WORK TASK → Look through the records and copy every line in which "Renovation" appears.

==========

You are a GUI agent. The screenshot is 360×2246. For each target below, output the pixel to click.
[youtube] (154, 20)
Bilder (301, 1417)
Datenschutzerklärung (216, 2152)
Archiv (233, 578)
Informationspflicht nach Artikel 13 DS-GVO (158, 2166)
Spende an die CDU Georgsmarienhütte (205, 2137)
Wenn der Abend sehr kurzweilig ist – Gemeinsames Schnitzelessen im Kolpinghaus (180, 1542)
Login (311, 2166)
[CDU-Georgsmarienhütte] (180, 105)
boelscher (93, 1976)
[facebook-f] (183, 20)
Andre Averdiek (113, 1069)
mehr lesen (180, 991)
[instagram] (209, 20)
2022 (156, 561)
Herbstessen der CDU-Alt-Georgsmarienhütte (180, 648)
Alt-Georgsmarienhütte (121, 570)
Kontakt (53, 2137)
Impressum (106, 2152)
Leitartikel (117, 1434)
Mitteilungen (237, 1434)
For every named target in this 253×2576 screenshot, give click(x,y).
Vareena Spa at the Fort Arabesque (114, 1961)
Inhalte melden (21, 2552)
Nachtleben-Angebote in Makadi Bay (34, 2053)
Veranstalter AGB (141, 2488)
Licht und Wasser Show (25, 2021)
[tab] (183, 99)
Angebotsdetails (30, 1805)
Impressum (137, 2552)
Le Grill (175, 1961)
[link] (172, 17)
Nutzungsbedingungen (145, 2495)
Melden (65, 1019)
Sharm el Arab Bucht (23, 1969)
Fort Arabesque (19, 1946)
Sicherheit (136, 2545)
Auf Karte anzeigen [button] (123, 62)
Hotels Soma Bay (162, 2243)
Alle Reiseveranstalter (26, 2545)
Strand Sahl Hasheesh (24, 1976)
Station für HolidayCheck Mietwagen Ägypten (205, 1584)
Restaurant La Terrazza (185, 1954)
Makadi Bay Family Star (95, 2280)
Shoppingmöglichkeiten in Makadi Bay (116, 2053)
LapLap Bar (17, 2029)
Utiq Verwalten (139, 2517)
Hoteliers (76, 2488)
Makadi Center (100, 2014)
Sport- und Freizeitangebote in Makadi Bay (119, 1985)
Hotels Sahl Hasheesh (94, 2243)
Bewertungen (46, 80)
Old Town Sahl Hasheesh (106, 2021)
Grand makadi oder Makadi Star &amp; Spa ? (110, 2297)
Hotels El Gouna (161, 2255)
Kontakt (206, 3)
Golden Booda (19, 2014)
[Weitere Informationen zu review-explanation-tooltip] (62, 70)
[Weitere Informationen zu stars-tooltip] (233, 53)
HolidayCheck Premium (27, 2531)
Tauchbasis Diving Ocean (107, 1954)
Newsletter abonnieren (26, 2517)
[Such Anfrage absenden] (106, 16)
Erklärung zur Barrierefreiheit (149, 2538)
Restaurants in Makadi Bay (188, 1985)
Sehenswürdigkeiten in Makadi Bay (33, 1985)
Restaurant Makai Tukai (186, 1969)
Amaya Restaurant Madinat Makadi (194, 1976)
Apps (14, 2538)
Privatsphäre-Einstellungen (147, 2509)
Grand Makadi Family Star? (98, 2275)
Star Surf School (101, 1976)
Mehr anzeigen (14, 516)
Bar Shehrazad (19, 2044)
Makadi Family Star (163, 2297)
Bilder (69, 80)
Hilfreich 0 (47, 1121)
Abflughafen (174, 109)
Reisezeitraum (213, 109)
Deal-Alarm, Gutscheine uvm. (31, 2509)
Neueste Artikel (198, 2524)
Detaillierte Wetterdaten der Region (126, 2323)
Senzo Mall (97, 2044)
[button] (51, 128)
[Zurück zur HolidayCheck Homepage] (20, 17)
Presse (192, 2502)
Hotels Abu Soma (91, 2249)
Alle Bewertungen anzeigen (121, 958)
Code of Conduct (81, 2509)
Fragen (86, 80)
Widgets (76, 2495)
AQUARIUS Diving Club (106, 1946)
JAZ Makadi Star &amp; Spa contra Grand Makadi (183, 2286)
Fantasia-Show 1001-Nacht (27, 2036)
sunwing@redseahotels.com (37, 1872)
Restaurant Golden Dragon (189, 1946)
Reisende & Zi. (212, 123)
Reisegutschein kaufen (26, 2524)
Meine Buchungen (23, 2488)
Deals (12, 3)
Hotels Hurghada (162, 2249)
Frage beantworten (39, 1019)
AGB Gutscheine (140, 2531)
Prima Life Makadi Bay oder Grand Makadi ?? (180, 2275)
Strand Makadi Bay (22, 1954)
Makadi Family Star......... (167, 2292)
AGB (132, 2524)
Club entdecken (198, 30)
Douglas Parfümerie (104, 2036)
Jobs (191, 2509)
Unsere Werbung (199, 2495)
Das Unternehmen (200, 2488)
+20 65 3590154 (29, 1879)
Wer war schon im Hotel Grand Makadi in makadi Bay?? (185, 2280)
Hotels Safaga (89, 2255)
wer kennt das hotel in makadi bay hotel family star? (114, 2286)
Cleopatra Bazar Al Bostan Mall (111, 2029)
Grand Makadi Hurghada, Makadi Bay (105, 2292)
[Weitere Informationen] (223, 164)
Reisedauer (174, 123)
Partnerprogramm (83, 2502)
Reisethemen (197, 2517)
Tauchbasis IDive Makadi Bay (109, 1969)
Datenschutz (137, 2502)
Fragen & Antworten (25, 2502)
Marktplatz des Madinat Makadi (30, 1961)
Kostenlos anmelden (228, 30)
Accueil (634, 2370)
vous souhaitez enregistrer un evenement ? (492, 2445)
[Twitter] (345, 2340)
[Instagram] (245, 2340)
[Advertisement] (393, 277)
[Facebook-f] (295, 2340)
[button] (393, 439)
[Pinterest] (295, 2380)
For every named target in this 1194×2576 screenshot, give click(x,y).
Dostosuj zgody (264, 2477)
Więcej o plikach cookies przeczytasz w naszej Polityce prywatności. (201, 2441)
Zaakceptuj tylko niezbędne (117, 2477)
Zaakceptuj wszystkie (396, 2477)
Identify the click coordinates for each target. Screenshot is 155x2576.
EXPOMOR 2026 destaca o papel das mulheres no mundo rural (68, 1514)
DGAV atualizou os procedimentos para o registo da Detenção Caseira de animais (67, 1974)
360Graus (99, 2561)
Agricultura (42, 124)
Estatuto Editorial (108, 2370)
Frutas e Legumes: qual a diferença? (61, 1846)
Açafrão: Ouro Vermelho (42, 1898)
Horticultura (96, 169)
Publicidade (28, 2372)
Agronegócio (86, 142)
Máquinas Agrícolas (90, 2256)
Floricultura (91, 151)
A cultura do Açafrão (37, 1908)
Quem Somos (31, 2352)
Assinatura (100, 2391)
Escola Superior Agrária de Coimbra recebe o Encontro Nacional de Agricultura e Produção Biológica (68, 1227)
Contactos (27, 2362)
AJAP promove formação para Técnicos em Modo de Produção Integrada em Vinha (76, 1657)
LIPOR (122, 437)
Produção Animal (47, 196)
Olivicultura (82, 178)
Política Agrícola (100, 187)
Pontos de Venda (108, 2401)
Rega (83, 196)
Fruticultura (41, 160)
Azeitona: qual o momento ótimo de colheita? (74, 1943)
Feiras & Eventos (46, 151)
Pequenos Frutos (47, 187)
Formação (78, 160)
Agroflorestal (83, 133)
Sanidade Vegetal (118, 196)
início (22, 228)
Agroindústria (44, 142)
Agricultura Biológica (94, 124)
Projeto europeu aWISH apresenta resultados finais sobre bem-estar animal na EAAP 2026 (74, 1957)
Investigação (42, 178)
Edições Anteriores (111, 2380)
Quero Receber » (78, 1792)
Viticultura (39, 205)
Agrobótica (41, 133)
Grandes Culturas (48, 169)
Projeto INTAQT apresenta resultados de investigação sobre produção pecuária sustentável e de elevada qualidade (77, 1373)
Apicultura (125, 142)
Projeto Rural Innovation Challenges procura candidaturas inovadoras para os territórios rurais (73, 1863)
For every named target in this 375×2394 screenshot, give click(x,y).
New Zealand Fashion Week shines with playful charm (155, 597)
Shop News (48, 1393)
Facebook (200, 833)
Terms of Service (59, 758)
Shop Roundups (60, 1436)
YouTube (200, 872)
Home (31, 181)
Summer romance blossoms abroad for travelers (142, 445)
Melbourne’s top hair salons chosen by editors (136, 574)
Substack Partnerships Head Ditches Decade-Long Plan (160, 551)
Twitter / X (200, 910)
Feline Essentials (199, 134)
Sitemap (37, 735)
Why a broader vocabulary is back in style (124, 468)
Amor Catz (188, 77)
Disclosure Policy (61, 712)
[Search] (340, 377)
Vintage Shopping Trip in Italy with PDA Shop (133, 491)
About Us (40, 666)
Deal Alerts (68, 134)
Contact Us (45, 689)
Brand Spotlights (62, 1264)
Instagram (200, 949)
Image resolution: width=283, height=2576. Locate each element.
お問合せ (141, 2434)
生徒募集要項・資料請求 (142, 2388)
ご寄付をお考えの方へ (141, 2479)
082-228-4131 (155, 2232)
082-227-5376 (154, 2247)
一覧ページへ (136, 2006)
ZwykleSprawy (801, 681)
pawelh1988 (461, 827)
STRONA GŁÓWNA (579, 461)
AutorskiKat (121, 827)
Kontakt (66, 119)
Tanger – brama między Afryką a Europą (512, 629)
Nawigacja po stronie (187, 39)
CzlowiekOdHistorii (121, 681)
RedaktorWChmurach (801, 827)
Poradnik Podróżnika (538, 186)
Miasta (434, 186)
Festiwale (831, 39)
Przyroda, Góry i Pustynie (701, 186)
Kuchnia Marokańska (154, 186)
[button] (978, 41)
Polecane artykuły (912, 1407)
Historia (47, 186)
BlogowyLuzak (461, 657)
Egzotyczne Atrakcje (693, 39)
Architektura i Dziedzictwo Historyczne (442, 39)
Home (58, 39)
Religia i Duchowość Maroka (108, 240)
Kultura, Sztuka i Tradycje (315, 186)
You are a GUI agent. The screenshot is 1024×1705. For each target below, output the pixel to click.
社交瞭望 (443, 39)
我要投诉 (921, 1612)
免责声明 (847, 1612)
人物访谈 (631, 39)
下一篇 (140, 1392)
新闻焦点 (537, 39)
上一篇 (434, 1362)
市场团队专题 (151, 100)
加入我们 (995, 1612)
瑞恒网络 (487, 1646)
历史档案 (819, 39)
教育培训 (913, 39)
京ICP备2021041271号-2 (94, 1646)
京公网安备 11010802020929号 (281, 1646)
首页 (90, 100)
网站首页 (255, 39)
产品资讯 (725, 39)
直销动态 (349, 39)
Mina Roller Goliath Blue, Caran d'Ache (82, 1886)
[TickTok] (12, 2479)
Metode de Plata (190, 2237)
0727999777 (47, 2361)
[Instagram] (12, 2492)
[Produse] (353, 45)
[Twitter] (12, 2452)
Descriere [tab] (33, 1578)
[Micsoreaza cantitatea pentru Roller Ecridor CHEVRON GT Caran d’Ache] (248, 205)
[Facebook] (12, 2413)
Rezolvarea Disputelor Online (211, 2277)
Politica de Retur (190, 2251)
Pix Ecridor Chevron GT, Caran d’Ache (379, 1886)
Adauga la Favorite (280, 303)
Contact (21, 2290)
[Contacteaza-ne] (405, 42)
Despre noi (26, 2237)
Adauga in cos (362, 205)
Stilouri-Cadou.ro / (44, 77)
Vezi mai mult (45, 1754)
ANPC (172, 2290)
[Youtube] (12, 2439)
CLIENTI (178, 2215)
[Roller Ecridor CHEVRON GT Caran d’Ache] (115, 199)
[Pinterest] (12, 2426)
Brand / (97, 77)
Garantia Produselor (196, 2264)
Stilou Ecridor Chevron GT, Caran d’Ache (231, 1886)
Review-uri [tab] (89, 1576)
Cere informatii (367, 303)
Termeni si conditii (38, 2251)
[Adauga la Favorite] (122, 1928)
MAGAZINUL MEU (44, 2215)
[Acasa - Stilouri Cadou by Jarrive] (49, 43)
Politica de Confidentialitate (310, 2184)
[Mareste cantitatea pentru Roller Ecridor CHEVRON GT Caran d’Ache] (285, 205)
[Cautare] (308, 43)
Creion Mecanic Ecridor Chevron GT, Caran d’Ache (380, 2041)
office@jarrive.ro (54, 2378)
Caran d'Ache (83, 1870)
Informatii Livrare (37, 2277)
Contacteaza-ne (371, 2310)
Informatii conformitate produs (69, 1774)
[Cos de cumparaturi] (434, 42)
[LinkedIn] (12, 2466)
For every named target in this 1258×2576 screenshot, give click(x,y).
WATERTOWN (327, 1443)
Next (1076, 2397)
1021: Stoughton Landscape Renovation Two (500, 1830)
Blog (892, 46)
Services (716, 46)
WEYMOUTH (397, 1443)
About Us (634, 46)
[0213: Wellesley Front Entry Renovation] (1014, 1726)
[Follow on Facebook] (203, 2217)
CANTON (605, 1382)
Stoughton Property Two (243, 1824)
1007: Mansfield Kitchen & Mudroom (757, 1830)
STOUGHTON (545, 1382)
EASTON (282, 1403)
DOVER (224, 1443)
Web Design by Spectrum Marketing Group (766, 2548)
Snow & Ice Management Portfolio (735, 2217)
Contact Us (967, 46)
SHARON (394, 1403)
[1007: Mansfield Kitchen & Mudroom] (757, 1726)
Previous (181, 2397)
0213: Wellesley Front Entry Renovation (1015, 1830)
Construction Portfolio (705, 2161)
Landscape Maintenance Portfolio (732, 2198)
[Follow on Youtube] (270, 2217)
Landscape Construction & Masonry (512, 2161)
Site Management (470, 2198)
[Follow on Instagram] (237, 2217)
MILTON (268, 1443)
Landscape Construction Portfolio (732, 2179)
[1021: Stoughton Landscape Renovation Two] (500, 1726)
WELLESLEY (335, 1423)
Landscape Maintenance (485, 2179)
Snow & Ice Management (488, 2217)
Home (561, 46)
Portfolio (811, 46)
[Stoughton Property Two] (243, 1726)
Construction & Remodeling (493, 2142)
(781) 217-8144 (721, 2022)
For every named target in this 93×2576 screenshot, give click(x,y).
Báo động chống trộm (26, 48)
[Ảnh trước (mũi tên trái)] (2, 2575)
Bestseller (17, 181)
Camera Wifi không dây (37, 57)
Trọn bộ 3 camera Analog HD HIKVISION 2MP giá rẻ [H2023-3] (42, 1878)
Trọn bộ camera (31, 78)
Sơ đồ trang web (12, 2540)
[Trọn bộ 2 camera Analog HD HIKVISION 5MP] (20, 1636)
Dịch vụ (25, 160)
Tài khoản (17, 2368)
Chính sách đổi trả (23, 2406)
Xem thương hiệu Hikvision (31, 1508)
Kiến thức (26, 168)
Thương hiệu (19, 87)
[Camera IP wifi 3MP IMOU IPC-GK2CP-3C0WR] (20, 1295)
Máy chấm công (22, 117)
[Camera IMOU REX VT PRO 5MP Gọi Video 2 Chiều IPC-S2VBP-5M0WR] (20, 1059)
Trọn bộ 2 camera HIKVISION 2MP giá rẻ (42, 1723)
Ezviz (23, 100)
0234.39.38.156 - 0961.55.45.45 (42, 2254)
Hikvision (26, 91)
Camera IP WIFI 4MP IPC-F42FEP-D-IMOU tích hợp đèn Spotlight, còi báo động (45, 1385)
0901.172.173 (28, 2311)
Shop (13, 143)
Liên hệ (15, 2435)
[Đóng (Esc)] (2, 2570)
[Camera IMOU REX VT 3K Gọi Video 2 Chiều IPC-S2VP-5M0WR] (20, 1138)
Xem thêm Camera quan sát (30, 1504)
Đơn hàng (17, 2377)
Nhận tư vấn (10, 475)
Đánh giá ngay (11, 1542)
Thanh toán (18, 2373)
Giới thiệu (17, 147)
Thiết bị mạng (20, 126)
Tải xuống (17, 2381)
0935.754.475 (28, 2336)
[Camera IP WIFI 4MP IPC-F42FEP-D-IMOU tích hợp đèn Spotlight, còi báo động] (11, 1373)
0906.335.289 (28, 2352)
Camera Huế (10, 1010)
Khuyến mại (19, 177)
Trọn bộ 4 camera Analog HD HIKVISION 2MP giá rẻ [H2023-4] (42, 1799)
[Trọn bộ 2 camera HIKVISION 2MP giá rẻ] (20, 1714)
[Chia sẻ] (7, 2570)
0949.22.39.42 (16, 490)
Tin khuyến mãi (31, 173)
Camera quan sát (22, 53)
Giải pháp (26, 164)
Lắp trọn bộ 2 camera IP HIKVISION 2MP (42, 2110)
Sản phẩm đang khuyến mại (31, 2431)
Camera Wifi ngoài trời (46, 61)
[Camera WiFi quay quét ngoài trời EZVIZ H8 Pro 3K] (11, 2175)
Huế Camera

==========

RESULT OF THIS TASK →
1021: Stoughton Landscape Renovation Two (500, 1830)
[0213: Wellesley Front Entry Renovation] (1014, 1726)
0213: Wellesley Front Entry Renovation (1015, 1830)
[1021: Stoughton Landscape Renovation Two] (500, 1726)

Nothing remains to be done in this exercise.